/---
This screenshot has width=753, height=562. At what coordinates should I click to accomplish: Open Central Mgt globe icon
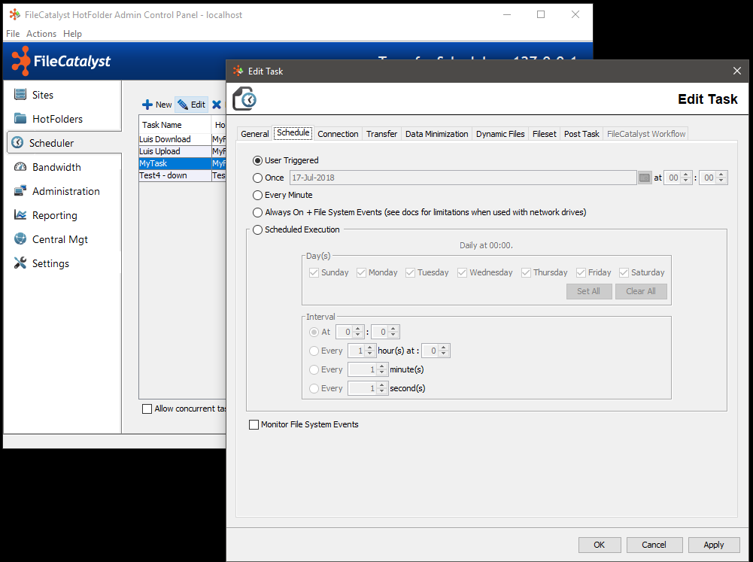tap(20, 239)
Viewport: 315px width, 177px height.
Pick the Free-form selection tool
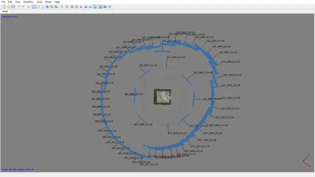[x=42, y=7]
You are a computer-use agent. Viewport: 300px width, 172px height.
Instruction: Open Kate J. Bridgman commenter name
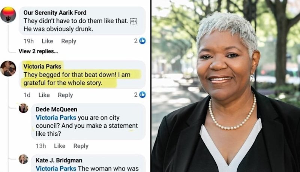pyautogui.click(x=59, y=160)
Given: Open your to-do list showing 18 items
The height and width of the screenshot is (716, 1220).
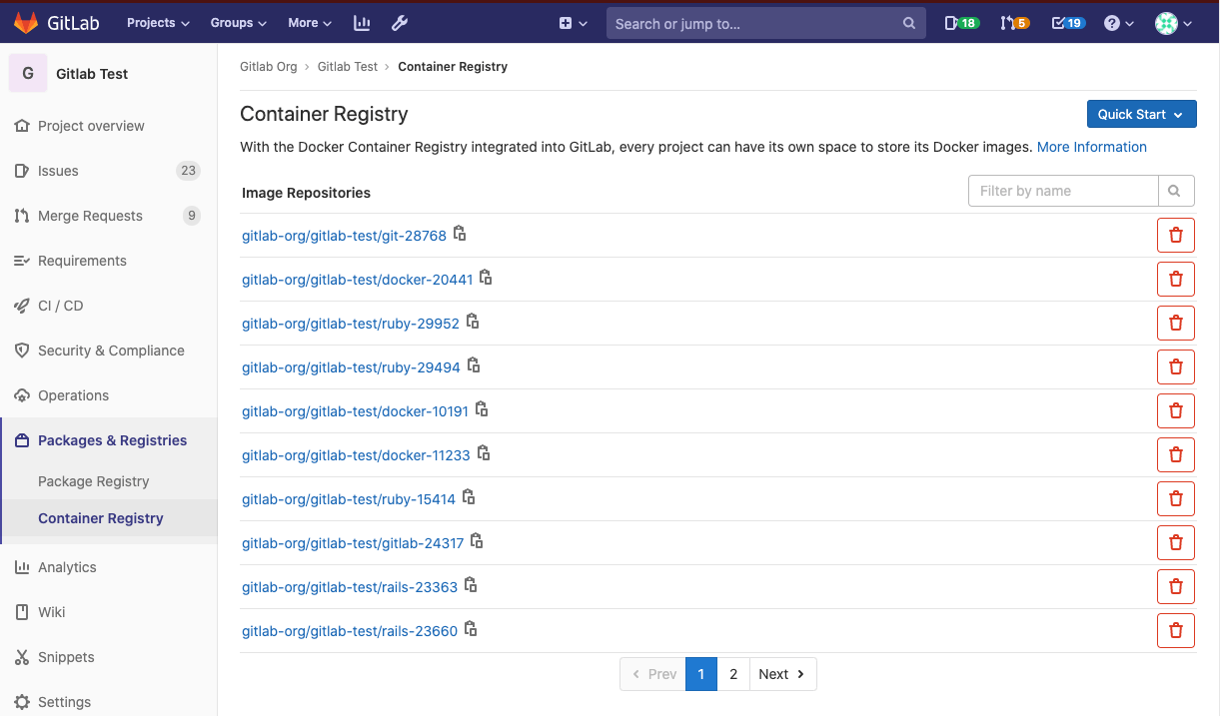Looking at the screenshot, I should click(x=960, y=22).
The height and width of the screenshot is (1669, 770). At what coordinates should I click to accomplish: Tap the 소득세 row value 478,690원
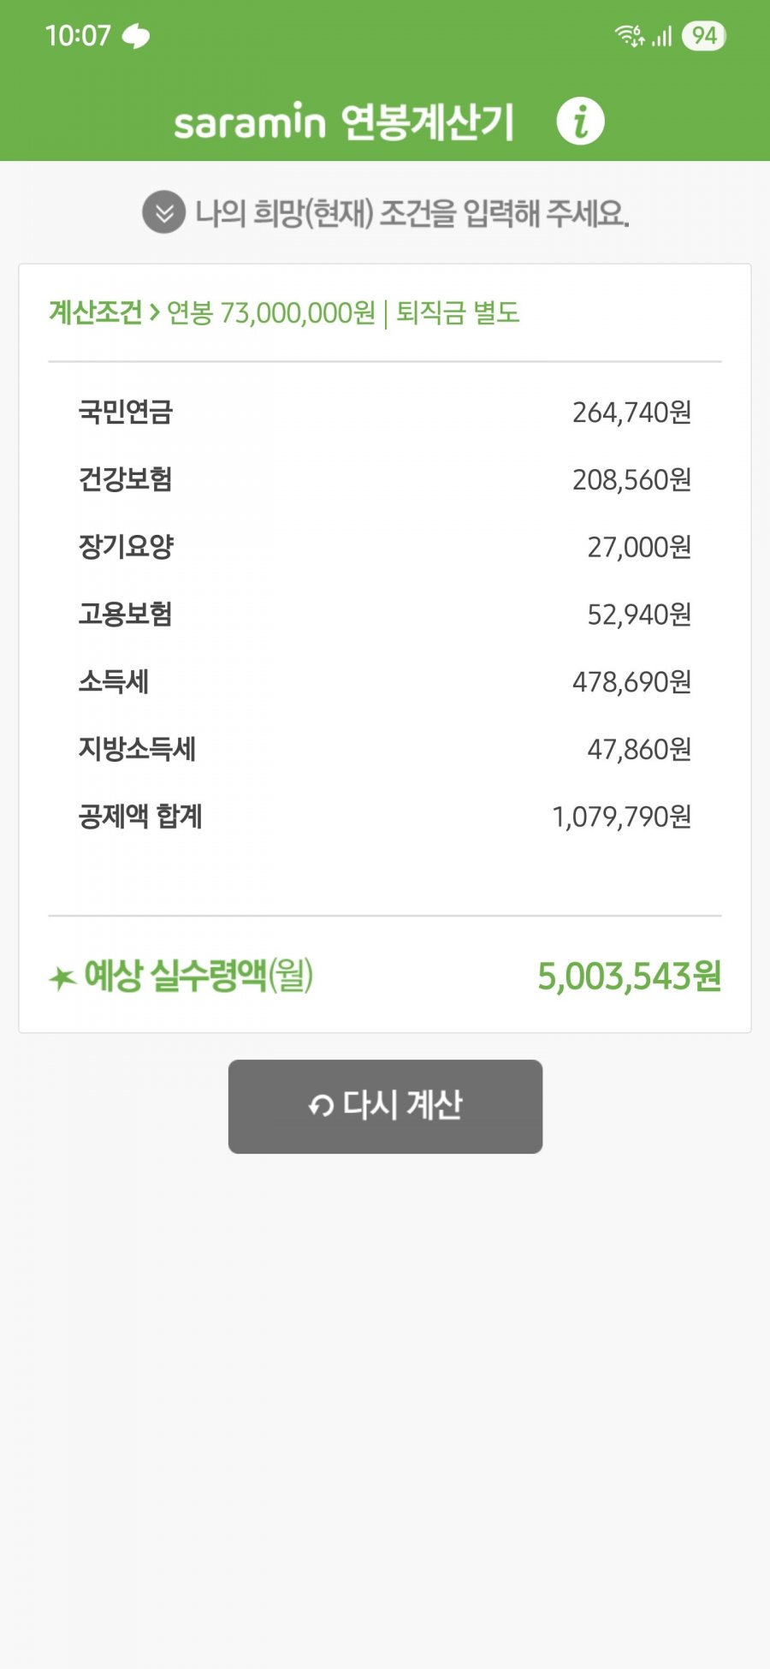pyautogui.click(x=631, y=682)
\---
### WORK TO BE COMPLETED
Leave out the pictures and reproduce the rest of the records exactly.

### WRITTEN RESPONSE
This screenshot has width=753, height=562. At what coordinates should I click to accomplish: Open Central Mgt globe icon
tap(20, 239)
Viewport: 315px width, 177px height.
Pick the Free-form selection tool
[x=42, y=7]
You are a computer-use agent. Viewport: 300px width, 172px height.
Instruction: Open Kate J. Bridgman commenter name
pyautogui.click(x=59, y=160)
Given: Open your to-do list showing 18 items
The height and width of the screenshot is (716, 1220).
Looking at the screenshot, I should click(x=960, y=22).
The height and width of the screenshot is (1669, 770). At what coordinates should I click to accomplish: Tap the 소득세 row value 478,690원
pyautogui.click(x=631, y=682)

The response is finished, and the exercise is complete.